→ DATA LINES

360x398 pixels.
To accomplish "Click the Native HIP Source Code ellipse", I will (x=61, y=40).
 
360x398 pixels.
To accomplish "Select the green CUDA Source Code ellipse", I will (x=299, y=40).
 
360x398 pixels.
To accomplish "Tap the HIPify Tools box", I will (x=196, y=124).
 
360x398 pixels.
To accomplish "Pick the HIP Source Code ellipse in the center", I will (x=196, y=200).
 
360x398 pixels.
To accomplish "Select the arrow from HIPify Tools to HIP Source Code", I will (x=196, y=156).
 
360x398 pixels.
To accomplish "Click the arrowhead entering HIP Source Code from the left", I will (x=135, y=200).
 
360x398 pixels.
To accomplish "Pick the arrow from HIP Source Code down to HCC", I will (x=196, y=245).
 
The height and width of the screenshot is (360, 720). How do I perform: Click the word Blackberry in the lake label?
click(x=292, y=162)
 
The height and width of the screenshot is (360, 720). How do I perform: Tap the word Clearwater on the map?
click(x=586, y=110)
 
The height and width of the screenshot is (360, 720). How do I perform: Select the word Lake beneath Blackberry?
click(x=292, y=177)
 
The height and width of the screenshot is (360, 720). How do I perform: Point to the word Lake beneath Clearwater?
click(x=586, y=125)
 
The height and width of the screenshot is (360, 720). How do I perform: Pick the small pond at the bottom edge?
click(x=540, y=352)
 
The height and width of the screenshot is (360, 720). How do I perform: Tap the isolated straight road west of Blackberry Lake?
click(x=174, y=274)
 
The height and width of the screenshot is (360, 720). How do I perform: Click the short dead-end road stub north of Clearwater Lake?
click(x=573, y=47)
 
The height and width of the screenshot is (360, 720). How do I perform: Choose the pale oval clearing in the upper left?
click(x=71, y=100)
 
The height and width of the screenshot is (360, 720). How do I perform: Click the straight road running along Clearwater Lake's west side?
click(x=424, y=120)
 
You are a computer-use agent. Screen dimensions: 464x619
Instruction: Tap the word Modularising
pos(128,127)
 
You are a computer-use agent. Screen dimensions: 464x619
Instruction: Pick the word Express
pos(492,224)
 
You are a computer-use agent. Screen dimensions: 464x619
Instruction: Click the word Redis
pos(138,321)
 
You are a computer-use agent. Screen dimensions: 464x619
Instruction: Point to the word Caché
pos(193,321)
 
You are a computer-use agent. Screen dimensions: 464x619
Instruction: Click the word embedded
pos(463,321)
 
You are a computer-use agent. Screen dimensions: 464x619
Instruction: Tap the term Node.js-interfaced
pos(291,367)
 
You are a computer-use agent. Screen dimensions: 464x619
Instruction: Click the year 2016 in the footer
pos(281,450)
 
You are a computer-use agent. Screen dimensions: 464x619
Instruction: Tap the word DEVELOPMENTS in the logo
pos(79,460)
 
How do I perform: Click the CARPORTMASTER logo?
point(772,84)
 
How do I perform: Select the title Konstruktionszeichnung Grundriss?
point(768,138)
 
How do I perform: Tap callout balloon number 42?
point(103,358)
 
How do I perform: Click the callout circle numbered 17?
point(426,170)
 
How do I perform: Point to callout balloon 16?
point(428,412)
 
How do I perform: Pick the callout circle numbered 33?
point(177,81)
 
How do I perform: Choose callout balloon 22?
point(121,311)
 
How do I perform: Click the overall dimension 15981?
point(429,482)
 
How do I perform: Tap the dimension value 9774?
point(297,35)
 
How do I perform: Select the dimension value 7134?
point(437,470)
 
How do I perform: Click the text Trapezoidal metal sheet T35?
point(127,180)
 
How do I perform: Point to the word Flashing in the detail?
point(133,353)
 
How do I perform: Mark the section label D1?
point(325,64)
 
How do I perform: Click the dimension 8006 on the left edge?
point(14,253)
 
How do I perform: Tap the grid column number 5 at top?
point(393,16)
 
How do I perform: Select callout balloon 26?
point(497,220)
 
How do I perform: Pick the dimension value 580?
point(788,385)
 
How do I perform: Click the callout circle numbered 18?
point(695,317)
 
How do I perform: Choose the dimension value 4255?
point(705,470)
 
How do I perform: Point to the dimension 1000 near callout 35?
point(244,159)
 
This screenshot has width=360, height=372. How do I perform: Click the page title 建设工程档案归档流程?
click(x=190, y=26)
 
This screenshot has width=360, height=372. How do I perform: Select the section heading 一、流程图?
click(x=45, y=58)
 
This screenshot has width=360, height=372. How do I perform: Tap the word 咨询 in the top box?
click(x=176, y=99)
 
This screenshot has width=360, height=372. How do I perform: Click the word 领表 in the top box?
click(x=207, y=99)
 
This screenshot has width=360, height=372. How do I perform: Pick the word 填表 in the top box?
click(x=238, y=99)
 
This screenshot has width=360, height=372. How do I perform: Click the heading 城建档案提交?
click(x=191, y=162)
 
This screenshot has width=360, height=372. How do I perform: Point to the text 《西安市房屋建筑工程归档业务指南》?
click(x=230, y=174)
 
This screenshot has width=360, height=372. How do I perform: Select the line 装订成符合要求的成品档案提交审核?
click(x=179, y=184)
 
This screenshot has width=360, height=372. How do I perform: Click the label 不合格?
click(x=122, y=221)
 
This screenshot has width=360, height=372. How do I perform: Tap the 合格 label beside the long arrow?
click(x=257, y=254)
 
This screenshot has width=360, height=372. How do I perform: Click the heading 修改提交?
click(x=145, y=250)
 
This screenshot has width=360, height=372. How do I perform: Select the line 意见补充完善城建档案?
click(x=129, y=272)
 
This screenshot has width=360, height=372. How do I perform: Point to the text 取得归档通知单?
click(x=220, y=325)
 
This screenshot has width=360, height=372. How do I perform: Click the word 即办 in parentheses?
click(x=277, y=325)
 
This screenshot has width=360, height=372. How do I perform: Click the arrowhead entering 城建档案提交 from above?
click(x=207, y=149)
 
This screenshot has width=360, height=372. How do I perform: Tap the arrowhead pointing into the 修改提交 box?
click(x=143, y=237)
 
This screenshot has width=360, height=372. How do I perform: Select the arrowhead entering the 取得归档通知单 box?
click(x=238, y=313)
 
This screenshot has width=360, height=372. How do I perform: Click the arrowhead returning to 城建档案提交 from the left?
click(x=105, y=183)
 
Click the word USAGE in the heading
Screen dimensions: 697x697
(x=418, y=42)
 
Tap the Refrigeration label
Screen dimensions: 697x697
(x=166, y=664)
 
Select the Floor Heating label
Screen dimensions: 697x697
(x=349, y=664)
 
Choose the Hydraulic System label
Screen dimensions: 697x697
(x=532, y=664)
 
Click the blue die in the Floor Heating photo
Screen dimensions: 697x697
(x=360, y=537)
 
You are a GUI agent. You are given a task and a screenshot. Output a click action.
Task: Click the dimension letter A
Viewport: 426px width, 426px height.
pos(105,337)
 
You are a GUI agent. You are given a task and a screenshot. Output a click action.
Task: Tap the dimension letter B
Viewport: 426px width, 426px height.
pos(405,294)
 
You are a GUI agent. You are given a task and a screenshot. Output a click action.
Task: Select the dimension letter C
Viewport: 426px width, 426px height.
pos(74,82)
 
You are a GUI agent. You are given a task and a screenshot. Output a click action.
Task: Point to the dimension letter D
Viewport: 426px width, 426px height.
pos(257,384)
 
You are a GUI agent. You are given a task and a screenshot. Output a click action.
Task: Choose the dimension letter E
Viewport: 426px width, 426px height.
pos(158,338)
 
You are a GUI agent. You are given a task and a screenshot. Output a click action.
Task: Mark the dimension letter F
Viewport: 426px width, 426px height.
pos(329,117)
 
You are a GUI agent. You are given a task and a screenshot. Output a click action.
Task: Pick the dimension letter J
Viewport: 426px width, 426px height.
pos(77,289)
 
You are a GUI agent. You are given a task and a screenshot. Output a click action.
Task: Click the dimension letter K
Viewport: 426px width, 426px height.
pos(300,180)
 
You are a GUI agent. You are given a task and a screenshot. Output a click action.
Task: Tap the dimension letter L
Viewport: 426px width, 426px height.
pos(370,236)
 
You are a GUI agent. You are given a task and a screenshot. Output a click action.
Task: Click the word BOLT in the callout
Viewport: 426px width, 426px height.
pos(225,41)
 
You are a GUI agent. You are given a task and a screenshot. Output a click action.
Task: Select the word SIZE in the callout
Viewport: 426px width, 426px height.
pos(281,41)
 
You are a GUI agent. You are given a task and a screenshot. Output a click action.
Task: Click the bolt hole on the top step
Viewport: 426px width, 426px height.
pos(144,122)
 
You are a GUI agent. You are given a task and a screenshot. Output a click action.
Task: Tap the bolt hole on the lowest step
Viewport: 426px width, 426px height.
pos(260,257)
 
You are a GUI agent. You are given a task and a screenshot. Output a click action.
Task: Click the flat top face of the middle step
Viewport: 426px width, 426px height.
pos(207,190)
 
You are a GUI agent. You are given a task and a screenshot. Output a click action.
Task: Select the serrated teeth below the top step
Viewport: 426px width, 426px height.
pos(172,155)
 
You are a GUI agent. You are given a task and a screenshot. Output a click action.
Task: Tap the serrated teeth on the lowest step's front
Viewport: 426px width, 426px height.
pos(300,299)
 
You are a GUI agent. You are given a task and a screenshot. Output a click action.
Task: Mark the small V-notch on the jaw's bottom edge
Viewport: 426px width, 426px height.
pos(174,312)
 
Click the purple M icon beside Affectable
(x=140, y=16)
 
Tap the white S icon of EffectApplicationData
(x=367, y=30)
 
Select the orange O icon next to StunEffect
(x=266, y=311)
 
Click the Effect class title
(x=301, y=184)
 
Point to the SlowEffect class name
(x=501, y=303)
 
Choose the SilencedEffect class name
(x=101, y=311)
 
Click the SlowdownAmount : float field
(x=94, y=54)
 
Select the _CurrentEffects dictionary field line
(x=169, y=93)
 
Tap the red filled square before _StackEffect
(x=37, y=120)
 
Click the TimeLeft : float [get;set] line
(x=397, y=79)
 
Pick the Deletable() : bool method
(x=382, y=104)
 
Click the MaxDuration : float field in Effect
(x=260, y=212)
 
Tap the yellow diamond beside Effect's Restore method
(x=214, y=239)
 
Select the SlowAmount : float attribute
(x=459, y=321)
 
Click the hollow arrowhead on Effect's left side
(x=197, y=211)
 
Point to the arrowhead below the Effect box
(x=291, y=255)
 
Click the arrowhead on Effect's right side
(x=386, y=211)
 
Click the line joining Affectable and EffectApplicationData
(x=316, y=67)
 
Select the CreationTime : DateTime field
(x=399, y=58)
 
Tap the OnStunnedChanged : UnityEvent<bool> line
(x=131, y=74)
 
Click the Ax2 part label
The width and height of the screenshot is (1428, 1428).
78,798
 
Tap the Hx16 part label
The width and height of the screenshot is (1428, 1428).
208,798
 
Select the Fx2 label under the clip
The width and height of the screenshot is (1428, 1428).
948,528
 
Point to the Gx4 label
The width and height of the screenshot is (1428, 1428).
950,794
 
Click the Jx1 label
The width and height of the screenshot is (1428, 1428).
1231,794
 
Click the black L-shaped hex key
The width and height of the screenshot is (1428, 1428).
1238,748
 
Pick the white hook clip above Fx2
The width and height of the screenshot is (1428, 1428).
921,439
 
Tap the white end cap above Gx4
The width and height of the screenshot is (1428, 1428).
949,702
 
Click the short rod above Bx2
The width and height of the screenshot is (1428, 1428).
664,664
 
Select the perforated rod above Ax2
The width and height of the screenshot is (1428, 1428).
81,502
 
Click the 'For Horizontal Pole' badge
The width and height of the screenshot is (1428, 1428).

→ WRITTEN EXERCISE
Copy the data from the very beginning through the line containing "click(x=573, y=47)", replacing each "ellipse" with "oval" and changing nothing else.

→ TASK ANSWER
360x398 pixels.
To accomplish "Click the Native HIP Source Code oval", I will (x=61, y=40).
 
360x398 pixels.
To accomplish "Select the green CUDA Source Code oval", I will (x=299, y=40).
 
360x398 pixels.
To accomplish "Tap the HIPify Tools box", I will (x=196, y=124).
 
360x398 pixels.
To accomplish "Pick the HIP Source Code oval in the center", I will (x=196, y=200).
 
360x398 pixels.
To accomplish "Select the arrow from HIPify Tools to HIP Source Code", I will (x=196, y=156).
 
360x398 pixels.
To accomplish "Click the arrowhead entering HIP Source Code from the left", I will (x=135, y=200).
 
360x398 pixels.
To accomplish "Pick the arrow from HIP Source Code down to HCC", I will (x=196, y=245).
 
The height and width of the screenshot is (360, 720). How do I perform: Click the word Blackberry in the lake label?
click(x=292, y=162)
 
The height and width of the screenshot is (360, 720). How do I perform: Tap the word Clearwater on the map?
click(x=586, y=110)
 
The height and width of the screenshot is (360, 720). How do I perform: Select the word Lake beneath Blackberry?
click(x=292, y=177)
 
The height and width of the screenshot is (360, 720). How do I perform: Point to the word Lake beneath Clearwater?
click(x=586, y=125)
 
The height and width of the screenshot is (360, 720). How do I perform: Pick the small pond at the bottom edge?
click(x=540, y=352)
 
The height and width of the screenshot is (360, 720). How do I perform: Tap the isolated straight road west of Blackberry Lake?
click(x=174, y=274)
 
The height and width of the screenshot is (360, 720). How do I perform: Click the short dead-end road stub north of Clearwater Lake?
click(x=573, y=47)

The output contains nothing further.